- Challenges
**A.** According to the passage on liberal arts education, in what year did Jane Addams start a summer school for the working class of Chicago?
**B.** Reproduce the passage on liberal arts education, starting at "Several hundred years" and ending at "of the learners.".
**C.** Carry on the passage on liberal arts education from the point where it stops.

- Document text
Start
Liberal arts education. Comenius (1635/1907) acknowledges the value of the liberal arts education that had been the staple of European education since at least the beginning of the Renaissance. As articulated by Laurie and Bardeen (1892), these subjects include grammar (including the native language, Greek, Latin, and Hebrew), dialectic, rheotric, arithmatic, geometry, music, and astronomy (p. 147-148). Comenius envisioned these subjects flowing sequentially since the linguistic subjects are necessary for understanding the maths and sciences, and math is a prerequisite to comprehending music and science.
Several hundred years after Comenius (1635/1907) writes of both rich and poor learners having access to a liberal arts education, Jane Addams instituted a summer school using a liberal arts curriculum for the working class of Chicago in 1891 (Pinar, 2015, p. 224). Pinar (2015) discusses Addams’ work within the context of her giving her life to public service. Comenius (1635/1907) too saw the lives of teachers as given in service to education. Both Addams and Comenius believed that access to a full spectrum of knowledge would give learners—both child and adult—knowledge which would translate into practical skills; these skills would provide the capability to think critically and to apply knowledge in ways which would improve the lives of the learners.
End
Entries giving target coordinates
Start
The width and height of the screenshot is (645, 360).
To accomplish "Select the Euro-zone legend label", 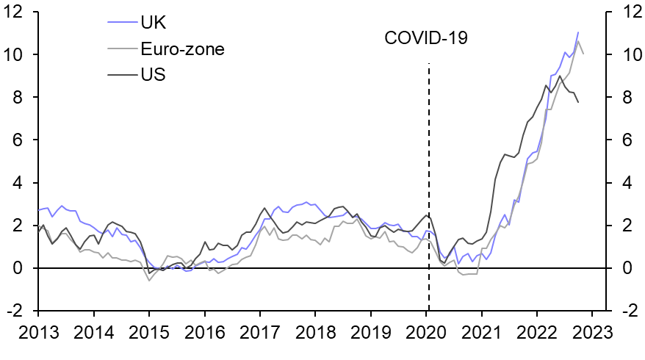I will point(182,49).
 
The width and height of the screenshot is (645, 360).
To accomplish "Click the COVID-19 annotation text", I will point(426,38).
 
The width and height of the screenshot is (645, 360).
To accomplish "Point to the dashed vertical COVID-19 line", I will point(428,184).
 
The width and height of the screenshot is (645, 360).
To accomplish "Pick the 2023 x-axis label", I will point(592,331).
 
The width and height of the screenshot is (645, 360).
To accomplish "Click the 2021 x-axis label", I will point(481,331).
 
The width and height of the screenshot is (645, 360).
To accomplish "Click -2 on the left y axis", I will point(19,312).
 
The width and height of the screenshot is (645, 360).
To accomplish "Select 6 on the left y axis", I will point(24,140).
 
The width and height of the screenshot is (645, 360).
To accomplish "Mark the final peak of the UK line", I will point(577,32).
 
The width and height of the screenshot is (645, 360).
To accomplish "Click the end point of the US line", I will point(577,102).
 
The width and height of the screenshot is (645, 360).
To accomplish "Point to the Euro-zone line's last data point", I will point(583,54).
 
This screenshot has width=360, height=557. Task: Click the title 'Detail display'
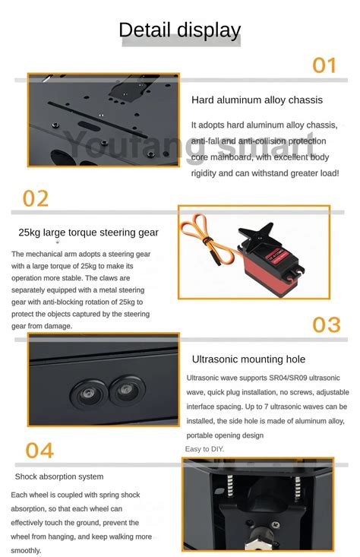(x=179, y=30)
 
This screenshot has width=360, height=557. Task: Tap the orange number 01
(x=324, y=65)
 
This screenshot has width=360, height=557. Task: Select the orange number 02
(x=36, y=198)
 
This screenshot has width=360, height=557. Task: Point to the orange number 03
(x=327, y=324)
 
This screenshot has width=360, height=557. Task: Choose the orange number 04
(x=39, y=450)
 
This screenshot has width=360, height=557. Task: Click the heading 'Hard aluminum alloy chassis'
(x=257, y=100)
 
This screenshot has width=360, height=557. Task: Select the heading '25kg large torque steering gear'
(x=89, y=233)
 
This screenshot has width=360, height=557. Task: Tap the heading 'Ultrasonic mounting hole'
(x=248, y=359)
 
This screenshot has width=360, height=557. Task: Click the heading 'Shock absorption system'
(x=59, y=476)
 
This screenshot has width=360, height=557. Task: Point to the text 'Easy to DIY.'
(x=205, y=449)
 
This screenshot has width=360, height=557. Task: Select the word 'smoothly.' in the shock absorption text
(x=27, y=550)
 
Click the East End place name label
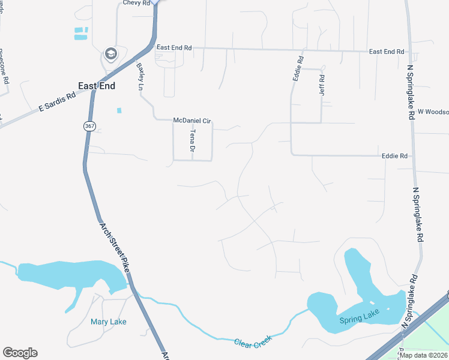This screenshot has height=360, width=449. point(96,86)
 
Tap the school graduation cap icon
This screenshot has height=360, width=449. point(110,55)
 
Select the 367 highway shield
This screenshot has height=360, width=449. point(89,126)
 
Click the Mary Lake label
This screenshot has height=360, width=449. point(109,322)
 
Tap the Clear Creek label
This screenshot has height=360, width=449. point(253,339)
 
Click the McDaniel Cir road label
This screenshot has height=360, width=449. point(192,121)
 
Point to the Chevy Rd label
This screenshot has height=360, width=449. point(135,3)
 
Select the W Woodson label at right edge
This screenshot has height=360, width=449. point(433,112)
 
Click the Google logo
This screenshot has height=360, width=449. point(20,353)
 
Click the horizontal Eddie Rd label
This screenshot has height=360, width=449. point(394,156)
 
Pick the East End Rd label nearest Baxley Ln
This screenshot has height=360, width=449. point(174,47)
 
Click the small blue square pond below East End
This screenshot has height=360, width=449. point(119,110)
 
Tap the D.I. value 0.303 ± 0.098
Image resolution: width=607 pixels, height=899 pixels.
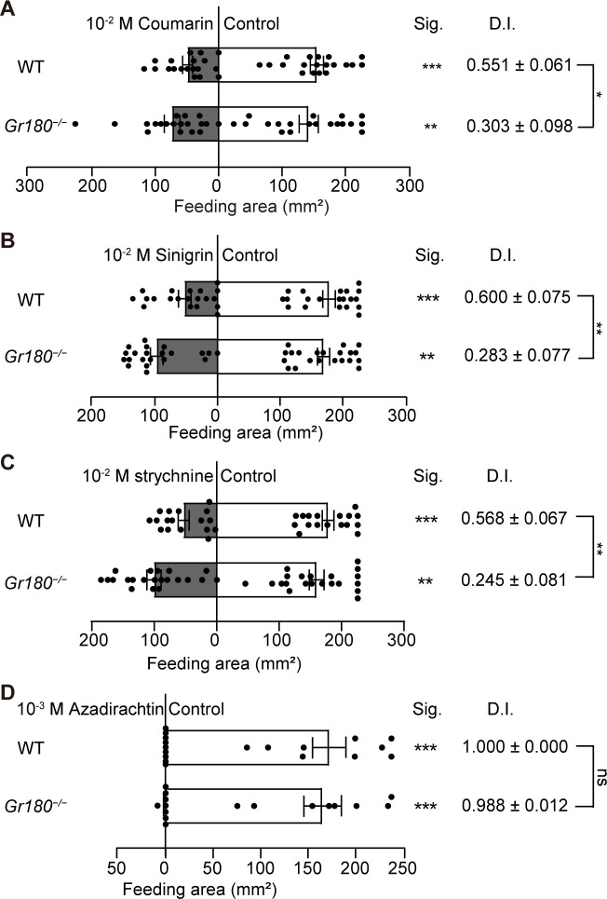click(x=519, y=125)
End
- Answers to the tasks
**A.** 1891

**B.**
Several hundred years after Comenius (1635/1907) writes of both rich and poor learners having access to a liberal arts education, Jane Addams instituted a summer school using a liberal arts curriculum for the working class of Chicago in 1891 (Pinar, 2015, p. 224). Pinar (2015) discusses Addams’ work within the context of her giving her life to public service. Comenius (1635/1907) too saw the lives of teachers as given in service to education. Both Addams and Comenius believed that access to a full spectrum of knowledge would give learners—both child and adult—knowledge which would translate into practical skills; these skills would provide the capability to think critically and to apply knowledge in ways which would improve the lives of the learners.

**C.**
Spirituality. Returning to the introduction to The Great Didactic, Comenius (1635/1907) wanted learners “instructed in all things necessary for the present and for the future life” (p. 3). His Christian beliefs in a Heavenly life after death as the reward of salvation and a life morally lived drive the spiritual imperative inherent to his entire educational model. Comenius (1635/1907) believed that through education, students could reach their ultimate spiritual potential. Phillips (2012) argues that “the myth of our potential…lures us into the future, but without letting us wonder why such lures are required” (p. xiii). If a primary goal of education—both historically and contemporaneously—to help students reach their full potential as scholars and individuals is a myth as Phillips (2012) suggests, then Comenius (1635/1907) would encourage teachers to lure learners toward their spiritual potential until the student intrinsically desires education and God and has not doubt of its value.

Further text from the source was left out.